What can we do? First, as Franklin says (both Ben and Shirley), let's all try to hang together, so we don't hang separately. Let's build a coalition around the things we agree on. That means not shooting every Republican who comes over the hill. It also means the suburbs can't ignore the obvious when it comes to things like transit and health-care funding.

Let's also try out the tax-cutting scissors ourselves. Every dollar the state collects in taxes includes about 30 cents from inside the Perimeter. That's often sent to far-flung corners thin on people but thick with politicians. So let's back cutting the state sales tax by a penny and replace it with a local sales tax to fund local transportation and water needs.

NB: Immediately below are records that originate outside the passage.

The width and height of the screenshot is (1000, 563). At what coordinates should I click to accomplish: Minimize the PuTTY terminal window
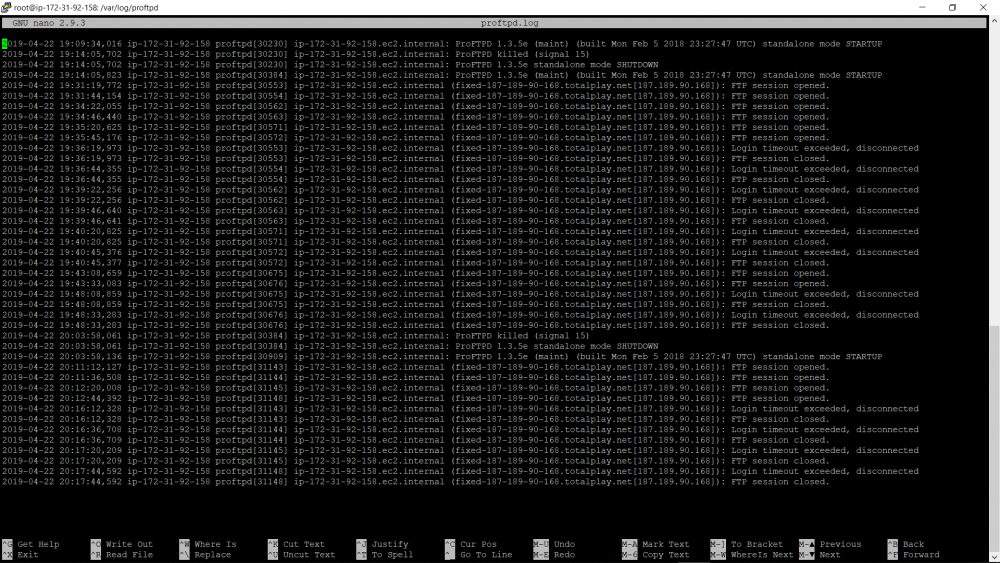(908, 7)
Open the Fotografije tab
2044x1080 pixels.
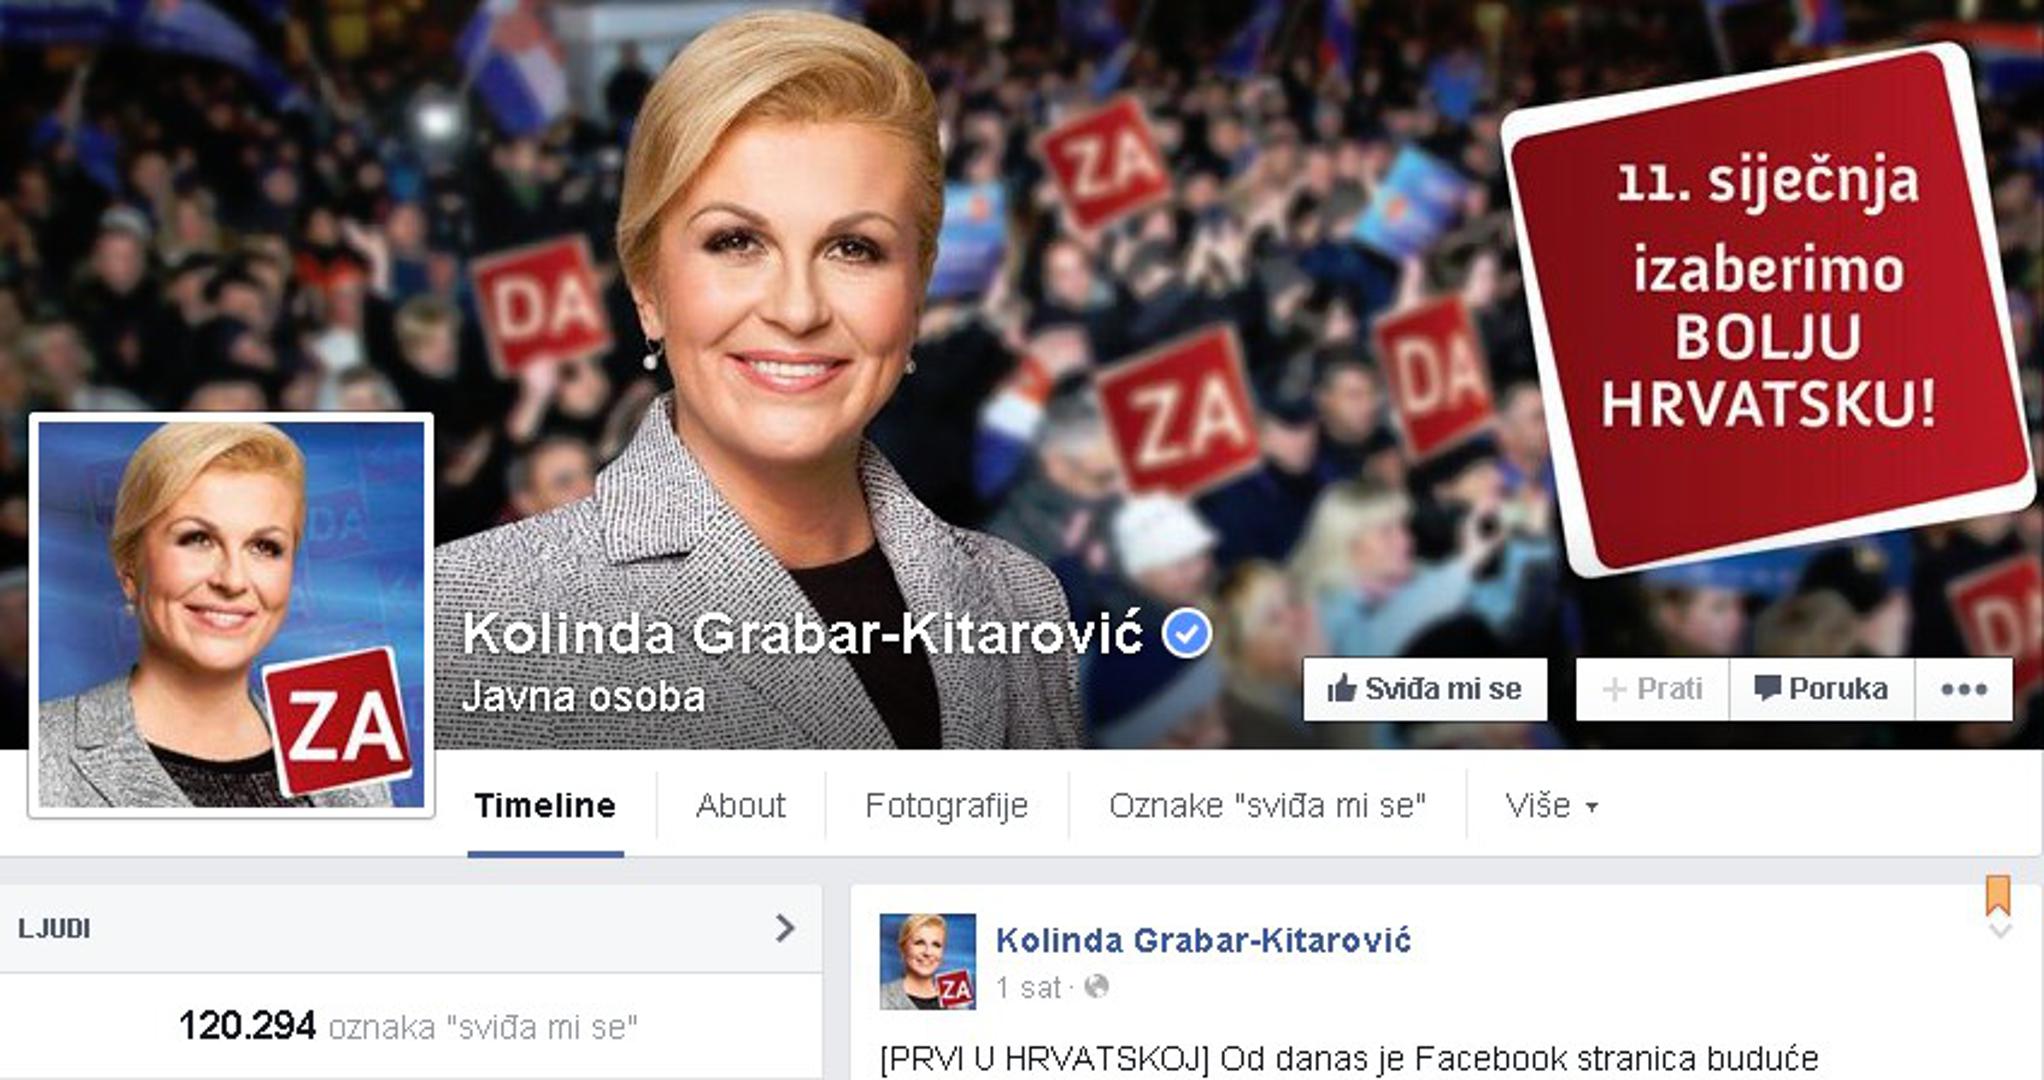[x=946, y=806]
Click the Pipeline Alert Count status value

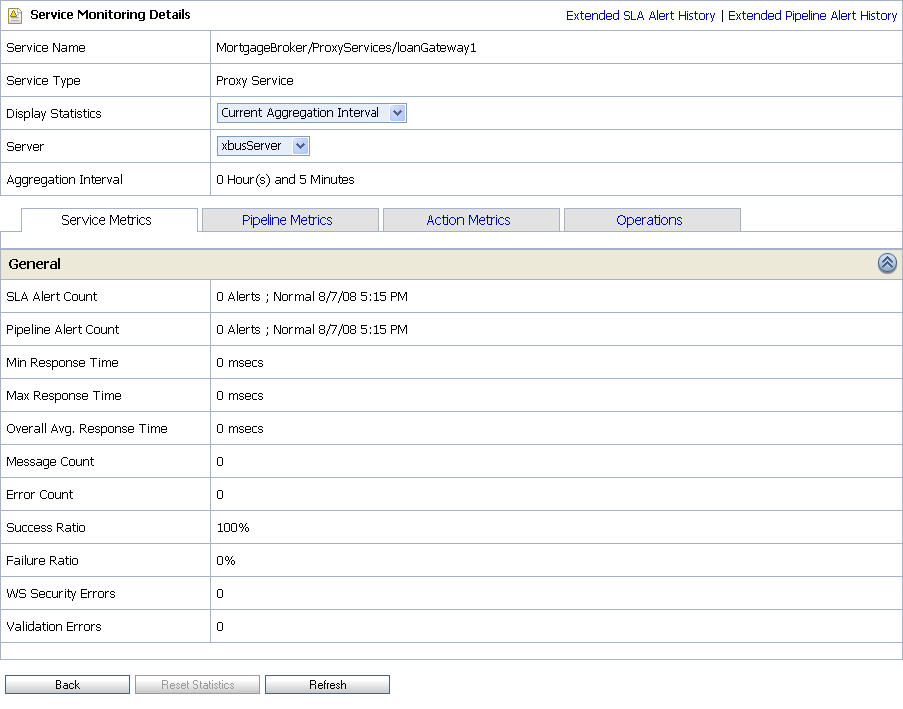(x=312, y=330)
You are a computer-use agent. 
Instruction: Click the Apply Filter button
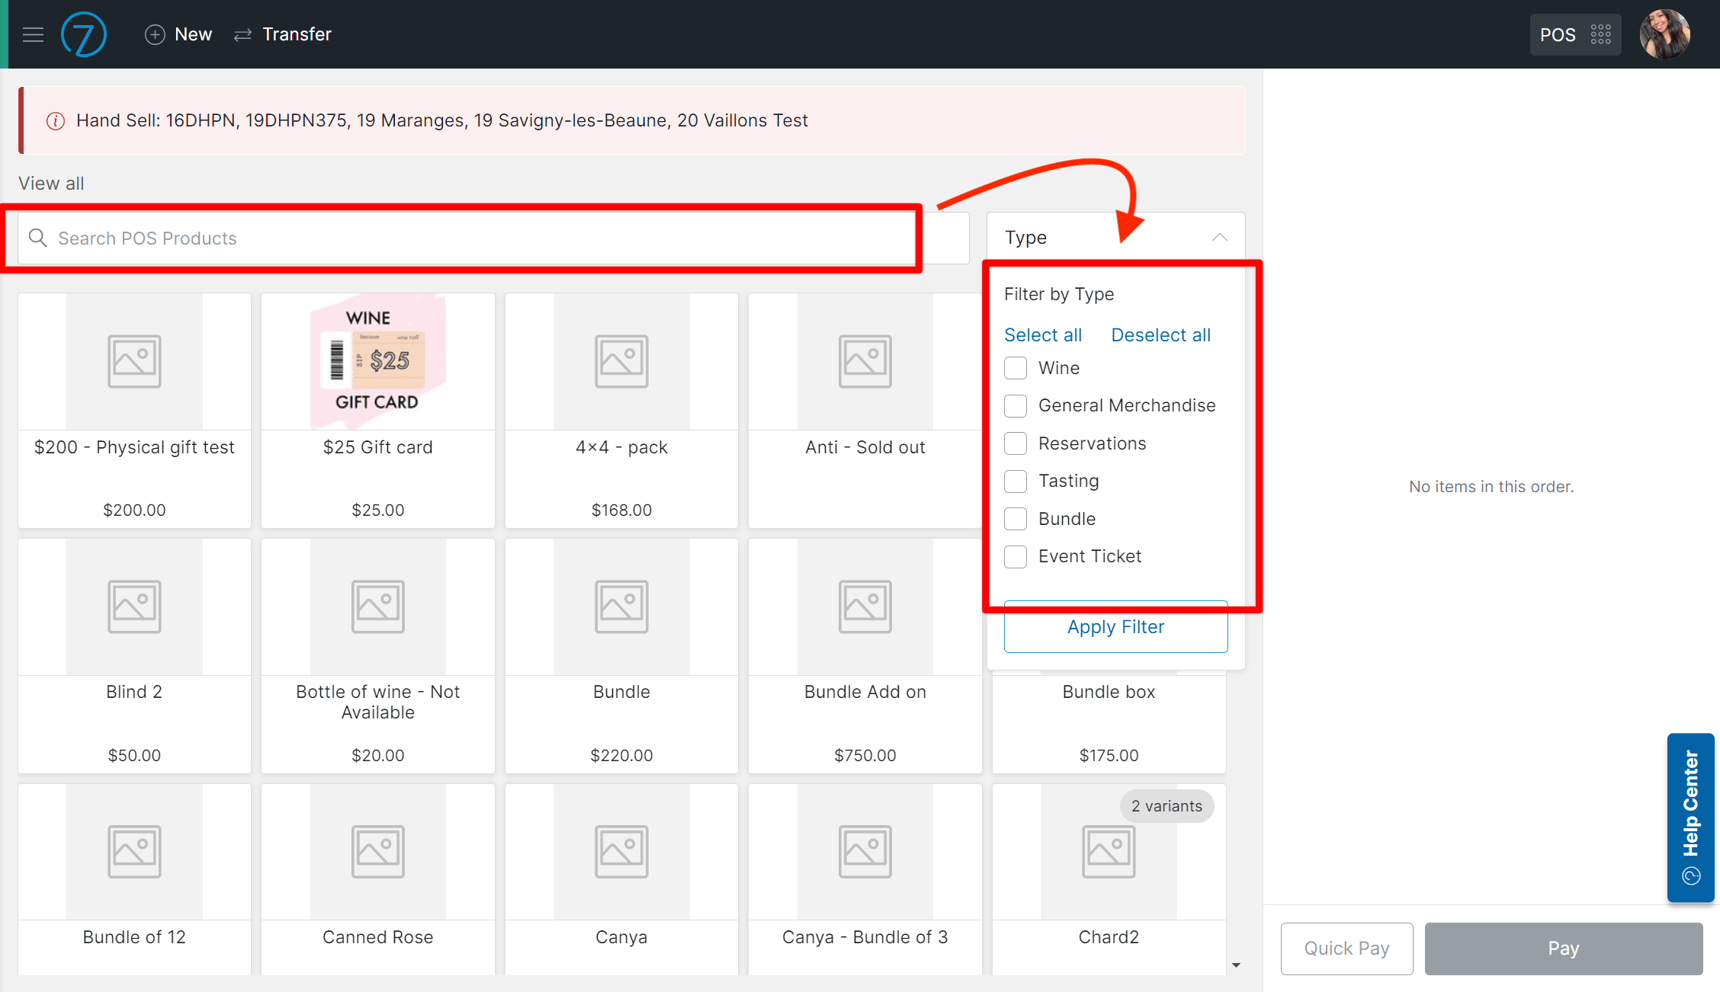(1115, 627)
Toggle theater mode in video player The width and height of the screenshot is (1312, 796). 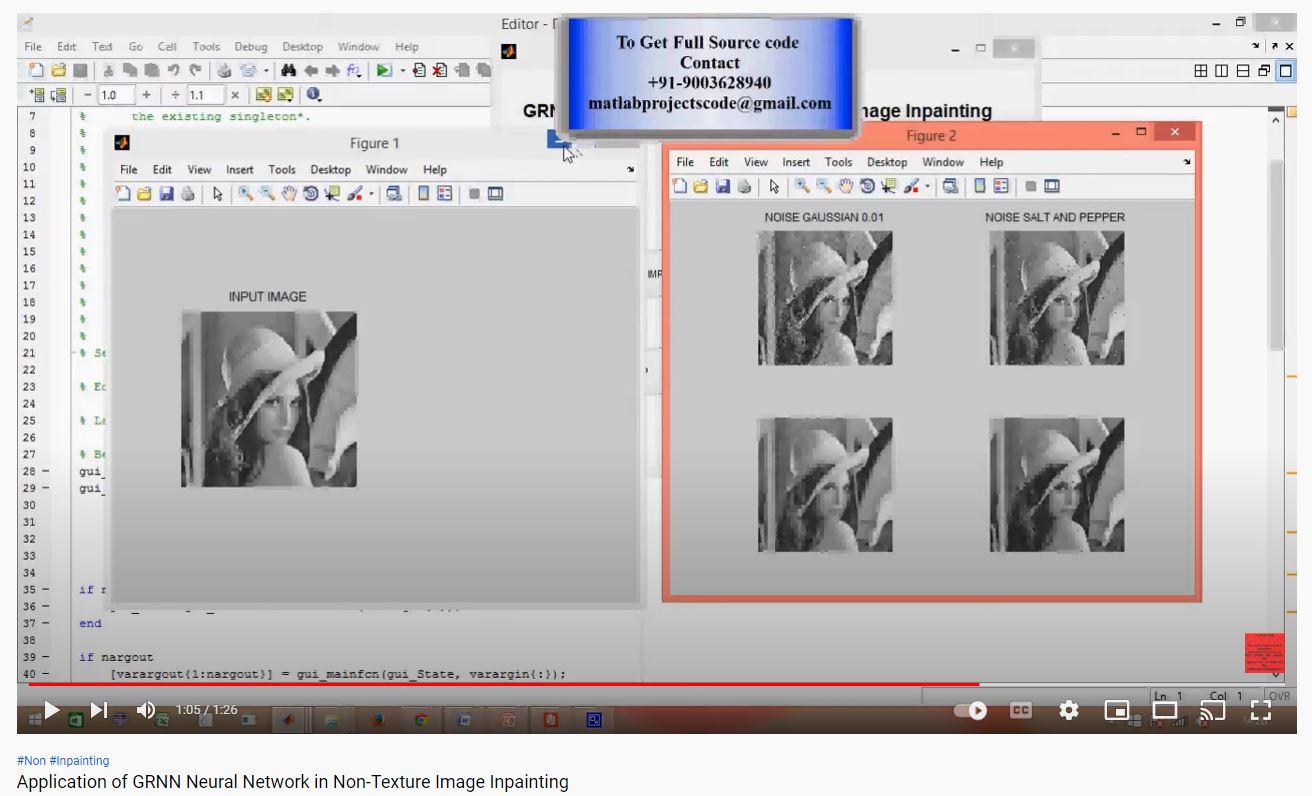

If you take away metro Atlanta, you can call our state "Mississippi." The demographics, economic base and future of the rest of the state depend on the Atlanta region to set it apart.

Yes, we depend on Gwinnett's and Cobb's, and even Forsyth's boomtown. But when push comes to shove, they have more in common with intowners and more to gain as a part of the new state of Atlanta than they do in continuing to be bled dry by the good ol' boys who now rule Georgia.

So which side are you on, folks? Because it's time to choose ...

Jeff Rader is a DeKalb County commissioner.